Entries provided –
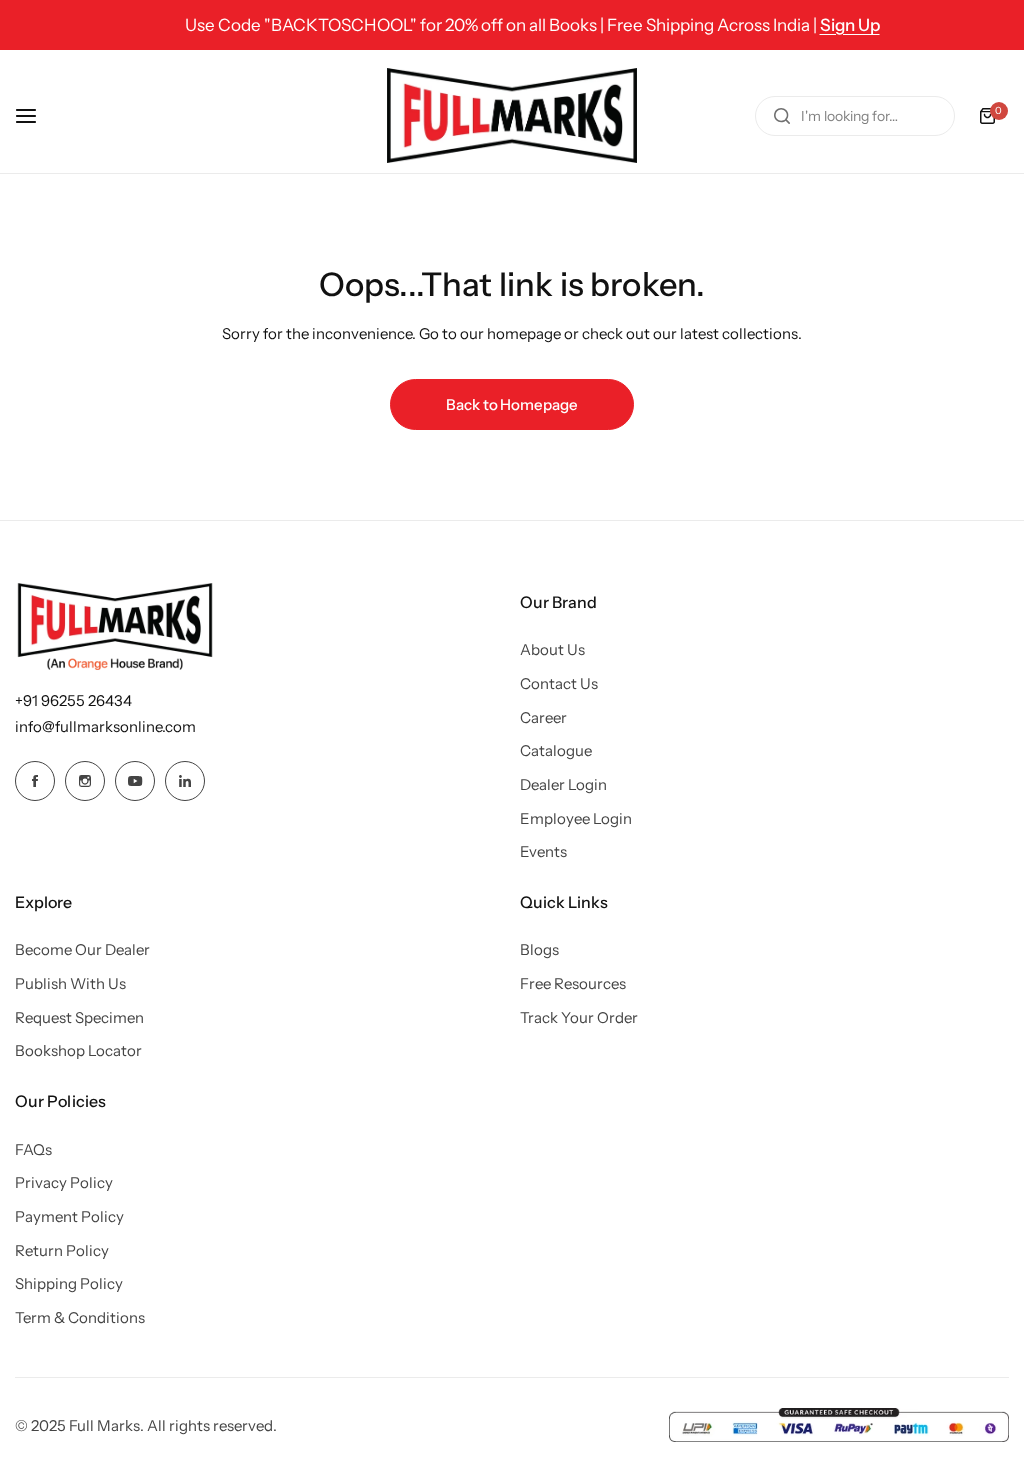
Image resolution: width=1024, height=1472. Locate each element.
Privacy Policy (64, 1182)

--

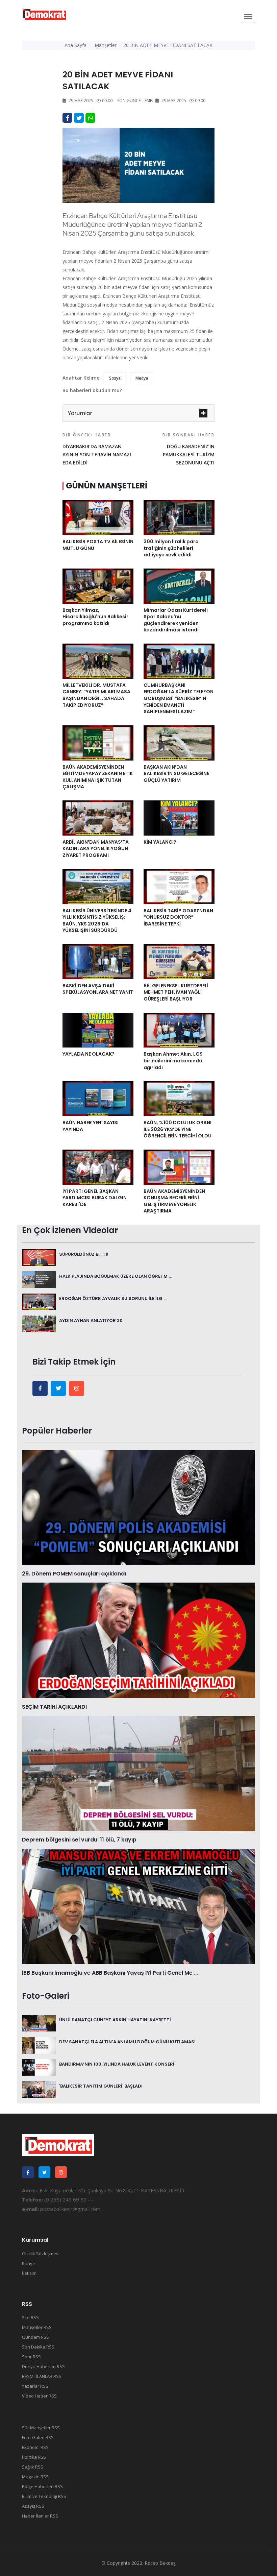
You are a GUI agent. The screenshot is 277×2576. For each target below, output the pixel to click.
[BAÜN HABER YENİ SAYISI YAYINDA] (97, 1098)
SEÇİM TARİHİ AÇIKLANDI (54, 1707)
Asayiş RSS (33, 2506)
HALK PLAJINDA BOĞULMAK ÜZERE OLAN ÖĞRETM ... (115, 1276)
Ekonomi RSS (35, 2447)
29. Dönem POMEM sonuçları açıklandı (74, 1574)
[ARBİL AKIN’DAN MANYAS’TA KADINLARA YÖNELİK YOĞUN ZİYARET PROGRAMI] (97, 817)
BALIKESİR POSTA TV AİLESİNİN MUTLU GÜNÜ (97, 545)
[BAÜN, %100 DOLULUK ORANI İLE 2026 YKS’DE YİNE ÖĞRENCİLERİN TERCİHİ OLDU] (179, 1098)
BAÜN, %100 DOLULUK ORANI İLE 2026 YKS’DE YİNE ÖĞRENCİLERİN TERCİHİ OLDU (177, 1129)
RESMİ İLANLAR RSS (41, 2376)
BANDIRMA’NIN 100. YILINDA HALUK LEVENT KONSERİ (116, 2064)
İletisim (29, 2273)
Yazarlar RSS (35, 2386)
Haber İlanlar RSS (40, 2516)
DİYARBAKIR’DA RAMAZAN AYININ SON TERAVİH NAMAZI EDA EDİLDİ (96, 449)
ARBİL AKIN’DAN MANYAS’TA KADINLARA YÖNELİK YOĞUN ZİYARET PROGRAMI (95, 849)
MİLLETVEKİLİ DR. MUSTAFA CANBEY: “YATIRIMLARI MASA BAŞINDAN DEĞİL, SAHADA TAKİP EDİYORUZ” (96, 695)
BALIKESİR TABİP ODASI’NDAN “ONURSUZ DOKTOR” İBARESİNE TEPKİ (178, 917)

* * *

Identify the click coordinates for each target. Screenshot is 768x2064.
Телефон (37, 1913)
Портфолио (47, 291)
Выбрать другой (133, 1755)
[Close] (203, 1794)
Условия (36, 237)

Aim of the exercise –
Taking the material above, extract exactly and only the lines from the line with "BANDIRMA’NIN 100. YILINDA" to the line with "BALIKESİR TABİP ODASI’NDAN", inclusive of both.

Solution for this exercise –
BANDIRMA’NIN 100. YILINDA HALUK LEVENT KONSERİ (116, 2064)
İletisim (29, 2273)
Yazarlar RSS (35, 2386)
Haber İlanlar RSS (40, 2516)
DİYARBAKIR’DA RAMAZAN AYININ SON TERAVİH NAMAZI EDA EDİLDİ (96, 449)
ARBİL AKIN’DAN MANYAS’TA KADINLARA YÖNELİK YOĞUN ZİYARET PROGRAMI (95, 849)
MİLLETVEKİLİ DR. MUSTAFA CANBEY: “YATIRIMLARI MASA BAŞINDAN DEĞİL, SAHADA TAKİP EDİYORUZ” (96, 695)
BALIKESİR TABİP ODASI’NDAN “ONURSUZ DOKTOR” İBARESİNE TEPKİ (178, 917)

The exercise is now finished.